[Start of section]

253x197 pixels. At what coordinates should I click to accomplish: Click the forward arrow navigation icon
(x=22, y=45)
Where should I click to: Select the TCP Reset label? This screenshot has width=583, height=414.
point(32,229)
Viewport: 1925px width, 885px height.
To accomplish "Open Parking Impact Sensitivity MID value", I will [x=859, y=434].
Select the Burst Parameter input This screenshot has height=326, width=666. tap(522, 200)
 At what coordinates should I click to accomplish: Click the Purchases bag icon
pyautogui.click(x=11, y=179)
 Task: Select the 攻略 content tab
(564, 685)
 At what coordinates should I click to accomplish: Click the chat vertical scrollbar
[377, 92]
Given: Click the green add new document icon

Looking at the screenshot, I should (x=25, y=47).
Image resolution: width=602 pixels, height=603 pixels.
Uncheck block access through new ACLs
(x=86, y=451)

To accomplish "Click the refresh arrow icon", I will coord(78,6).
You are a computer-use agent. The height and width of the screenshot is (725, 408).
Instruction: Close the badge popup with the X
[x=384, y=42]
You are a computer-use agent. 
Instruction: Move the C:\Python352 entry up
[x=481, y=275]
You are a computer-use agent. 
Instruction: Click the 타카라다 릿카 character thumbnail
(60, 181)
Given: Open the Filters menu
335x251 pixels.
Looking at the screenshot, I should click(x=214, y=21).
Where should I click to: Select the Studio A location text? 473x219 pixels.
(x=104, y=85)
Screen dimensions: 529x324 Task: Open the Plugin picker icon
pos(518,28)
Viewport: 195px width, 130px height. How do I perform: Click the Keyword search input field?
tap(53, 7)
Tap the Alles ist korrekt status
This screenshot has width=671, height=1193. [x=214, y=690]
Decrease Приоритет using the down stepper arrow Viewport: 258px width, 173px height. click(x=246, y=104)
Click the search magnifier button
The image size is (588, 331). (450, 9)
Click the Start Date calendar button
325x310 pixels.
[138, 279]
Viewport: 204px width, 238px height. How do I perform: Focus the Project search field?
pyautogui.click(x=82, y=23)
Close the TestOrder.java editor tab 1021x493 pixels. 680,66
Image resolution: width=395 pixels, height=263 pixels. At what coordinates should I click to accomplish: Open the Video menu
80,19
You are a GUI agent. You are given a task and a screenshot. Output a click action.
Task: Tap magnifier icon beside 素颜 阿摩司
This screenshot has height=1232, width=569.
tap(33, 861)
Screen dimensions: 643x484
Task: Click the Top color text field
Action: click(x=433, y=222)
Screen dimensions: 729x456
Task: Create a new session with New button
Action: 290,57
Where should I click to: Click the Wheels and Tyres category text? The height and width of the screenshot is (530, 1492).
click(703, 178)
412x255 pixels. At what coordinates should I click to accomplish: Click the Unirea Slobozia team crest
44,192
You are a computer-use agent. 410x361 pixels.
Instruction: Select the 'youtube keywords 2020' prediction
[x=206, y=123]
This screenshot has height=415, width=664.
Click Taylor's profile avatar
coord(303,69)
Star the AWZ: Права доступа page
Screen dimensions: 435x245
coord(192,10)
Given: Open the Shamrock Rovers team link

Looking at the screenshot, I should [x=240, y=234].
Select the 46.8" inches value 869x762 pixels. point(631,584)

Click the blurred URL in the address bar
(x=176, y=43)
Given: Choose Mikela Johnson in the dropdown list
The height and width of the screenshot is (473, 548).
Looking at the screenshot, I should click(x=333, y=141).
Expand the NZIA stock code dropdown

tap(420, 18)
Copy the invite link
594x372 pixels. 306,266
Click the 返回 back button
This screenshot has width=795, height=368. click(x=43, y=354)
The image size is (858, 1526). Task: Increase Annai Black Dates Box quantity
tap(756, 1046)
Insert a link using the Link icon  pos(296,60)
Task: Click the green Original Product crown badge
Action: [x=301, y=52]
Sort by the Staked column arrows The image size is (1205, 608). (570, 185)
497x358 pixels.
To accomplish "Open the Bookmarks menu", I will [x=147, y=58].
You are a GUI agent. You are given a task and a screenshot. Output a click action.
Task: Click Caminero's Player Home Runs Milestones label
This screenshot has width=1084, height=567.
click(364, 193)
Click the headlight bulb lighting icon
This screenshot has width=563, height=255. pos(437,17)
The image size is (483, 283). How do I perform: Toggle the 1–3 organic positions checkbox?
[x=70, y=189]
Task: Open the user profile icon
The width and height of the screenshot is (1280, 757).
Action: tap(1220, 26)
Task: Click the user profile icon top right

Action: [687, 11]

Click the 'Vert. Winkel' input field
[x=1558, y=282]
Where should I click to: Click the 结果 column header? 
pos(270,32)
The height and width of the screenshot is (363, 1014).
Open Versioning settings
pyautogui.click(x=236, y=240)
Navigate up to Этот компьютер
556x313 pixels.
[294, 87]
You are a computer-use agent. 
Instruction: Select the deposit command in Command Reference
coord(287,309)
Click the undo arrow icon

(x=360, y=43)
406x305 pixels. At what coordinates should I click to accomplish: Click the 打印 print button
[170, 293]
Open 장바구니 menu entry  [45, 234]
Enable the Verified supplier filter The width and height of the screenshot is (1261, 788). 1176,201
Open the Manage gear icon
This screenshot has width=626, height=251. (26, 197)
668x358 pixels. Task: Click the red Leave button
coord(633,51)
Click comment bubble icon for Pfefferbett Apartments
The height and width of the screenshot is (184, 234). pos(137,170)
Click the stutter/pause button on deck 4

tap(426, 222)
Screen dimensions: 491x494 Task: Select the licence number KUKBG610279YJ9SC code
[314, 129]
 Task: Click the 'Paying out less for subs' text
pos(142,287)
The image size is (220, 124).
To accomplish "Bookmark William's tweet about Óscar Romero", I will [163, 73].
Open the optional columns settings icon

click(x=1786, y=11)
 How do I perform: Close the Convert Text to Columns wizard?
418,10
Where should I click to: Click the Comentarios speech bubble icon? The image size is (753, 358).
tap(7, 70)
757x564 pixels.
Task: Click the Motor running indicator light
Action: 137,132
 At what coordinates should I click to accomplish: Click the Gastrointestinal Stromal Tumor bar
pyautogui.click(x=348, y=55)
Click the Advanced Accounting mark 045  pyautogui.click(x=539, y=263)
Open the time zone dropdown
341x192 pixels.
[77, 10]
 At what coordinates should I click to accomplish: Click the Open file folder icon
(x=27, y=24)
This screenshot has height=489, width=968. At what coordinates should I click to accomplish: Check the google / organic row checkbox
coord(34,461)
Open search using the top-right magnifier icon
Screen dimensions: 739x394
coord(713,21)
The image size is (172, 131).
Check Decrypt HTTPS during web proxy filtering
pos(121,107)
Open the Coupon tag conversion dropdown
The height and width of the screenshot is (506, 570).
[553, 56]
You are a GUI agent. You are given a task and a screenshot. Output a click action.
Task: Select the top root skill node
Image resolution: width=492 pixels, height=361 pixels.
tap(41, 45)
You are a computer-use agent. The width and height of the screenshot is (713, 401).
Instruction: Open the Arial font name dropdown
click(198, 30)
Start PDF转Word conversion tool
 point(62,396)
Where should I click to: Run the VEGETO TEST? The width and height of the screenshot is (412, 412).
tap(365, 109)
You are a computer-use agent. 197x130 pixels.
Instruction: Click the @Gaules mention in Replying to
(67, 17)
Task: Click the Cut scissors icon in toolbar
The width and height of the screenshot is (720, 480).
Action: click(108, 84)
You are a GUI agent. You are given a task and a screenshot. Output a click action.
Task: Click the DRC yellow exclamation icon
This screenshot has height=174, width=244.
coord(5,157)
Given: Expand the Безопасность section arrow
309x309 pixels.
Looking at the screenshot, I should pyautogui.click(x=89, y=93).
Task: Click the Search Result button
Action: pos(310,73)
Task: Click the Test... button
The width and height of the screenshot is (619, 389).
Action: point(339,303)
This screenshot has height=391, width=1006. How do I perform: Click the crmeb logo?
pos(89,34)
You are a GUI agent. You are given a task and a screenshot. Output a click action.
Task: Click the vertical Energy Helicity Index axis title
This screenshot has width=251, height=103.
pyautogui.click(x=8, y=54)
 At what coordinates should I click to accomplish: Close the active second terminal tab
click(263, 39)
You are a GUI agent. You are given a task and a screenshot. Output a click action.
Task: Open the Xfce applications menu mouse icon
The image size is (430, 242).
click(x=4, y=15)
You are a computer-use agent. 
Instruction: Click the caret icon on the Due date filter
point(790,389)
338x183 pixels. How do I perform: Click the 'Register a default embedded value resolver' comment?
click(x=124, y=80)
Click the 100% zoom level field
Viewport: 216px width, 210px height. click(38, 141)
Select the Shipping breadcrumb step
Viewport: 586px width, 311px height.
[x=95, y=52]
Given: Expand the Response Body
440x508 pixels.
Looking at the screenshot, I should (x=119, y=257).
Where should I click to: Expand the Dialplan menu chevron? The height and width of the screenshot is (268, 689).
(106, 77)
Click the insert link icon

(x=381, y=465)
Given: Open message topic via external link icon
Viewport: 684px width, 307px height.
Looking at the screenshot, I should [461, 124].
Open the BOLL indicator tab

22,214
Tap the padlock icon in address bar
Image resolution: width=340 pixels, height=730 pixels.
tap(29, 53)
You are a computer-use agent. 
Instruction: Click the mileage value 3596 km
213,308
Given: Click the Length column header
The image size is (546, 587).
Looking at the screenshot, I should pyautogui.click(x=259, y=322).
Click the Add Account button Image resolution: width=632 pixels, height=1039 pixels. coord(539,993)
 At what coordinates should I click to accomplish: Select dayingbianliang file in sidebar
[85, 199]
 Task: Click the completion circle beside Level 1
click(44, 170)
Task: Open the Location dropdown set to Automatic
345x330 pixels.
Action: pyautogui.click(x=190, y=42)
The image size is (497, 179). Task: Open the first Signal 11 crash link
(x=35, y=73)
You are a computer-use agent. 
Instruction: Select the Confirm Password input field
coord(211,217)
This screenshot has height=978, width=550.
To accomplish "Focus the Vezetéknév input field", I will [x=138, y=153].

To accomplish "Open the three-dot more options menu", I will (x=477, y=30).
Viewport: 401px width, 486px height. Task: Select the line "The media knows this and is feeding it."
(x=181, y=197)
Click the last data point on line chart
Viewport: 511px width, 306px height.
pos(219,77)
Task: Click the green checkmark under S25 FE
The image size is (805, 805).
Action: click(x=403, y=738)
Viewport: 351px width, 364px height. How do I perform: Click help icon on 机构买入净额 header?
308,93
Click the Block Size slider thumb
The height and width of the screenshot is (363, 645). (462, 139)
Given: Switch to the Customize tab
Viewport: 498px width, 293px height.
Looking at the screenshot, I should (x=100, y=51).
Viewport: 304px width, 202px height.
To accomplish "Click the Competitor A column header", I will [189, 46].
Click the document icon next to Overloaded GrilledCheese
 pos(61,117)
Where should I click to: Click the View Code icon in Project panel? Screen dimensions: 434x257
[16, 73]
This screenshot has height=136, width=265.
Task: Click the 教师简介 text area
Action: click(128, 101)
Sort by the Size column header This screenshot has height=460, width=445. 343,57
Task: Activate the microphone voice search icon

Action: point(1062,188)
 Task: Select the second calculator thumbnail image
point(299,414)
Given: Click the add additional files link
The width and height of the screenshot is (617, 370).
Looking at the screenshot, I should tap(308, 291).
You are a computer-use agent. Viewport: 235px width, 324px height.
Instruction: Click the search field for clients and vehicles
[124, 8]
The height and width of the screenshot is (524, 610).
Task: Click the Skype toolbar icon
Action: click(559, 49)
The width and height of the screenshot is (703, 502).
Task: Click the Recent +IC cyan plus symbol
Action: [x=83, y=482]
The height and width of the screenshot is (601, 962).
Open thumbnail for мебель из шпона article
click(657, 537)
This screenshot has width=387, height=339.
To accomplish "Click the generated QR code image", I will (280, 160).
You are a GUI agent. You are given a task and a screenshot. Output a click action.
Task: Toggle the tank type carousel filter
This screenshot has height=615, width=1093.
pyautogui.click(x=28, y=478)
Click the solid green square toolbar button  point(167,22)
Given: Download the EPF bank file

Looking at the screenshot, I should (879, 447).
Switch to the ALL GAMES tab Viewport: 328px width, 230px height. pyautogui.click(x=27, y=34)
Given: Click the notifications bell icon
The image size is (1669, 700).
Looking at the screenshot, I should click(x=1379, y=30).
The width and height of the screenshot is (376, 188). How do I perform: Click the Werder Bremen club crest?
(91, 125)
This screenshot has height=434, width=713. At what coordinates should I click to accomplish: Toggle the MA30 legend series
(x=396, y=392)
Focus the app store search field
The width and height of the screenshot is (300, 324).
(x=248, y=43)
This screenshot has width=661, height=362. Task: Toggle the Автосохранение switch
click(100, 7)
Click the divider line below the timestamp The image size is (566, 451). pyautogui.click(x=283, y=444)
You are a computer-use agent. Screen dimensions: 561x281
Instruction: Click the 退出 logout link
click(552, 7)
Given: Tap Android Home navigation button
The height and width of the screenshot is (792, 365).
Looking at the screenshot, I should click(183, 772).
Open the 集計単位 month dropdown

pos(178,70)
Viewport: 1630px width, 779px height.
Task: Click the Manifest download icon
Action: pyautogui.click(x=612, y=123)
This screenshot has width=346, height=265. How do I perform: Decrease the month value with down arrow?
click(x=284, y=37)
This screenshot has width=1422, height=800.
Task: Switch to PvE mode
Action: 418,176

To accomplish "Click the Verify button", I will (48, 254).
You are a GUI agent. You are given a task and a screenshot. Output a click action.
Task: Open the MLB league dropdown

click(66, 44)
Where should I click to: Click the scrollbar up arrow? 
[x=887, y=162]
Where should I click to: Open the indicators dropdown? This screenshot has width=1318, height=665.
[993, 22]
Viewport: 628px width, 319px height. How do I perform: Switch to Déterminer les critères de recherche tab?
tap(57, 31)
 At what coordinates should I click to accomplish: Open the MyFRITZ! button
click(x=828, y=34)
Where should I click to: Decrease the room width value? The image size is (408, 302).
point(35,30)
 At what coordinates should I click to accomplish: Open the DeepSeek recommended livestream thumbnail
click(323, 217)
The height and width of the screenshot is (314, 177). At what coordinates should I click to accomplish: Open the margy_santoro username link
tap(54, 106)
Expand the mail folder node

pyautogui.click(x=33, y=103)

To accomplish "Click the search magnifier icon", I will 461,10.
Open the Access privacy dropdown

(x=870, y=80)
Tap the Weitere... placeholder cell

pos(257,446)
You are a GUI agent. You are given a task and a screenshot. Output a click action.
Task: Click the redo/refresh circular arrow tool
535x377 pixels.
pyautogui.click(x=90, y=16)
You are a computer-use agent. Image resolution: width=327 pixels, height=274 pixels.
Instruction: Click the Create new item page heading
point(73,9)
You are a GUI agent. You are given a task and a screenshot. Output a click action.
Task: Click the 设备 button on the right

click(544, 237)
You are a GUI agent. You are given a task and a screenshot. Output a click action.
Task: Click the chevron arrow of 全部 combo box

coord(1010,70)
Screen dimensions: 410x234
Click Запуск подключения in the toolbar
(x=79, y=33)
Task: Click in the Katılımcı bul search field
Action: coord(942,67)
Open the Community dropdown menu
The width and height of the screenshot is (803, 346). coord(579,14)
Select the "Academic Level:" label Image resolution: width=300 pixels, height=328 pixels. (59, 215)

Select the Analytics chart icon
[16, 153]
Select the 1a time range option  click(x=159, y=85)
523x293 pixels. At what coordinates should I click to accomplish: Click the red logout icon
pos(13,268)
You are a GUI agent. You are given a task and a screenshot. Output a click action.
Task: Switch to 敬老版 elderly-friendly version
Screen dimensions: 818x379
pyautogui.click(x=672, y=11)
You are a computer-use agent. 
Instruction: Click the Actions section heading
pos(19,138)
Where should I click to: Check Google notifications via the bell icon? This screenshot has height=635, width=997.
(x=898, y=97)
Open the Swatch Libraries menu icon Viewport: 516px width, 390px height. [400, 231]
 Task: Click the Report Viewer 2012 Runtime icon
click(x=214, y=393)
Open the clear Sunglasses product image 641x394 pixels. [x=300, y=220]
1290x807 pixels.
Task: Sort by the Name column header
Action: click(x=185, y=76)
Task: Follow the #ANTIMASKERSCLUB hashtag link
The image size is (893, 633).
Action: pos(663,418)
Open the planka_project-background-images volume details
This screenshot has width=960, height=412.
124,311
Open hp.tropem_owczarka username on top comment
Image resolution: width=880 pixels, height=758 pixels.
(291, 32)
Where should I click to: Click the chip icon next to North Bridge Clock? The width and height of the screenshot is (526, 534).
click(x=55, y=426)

[End of section]

Exercise details:
Begin at the first line of the records above and restate each line word for word, stopping after the line with "Viewport: 1925px width, 885px height.".

Response below:
253x197 pixels. At what coordinates should I click to accomplish: Click the forward arrow navigation icon
(x=22, y=45)
Where should I click to: Select the TCP Reset label? This screenshot has width=583, height=414.
point(32,229)
Viewport: 1925px width, 885px height.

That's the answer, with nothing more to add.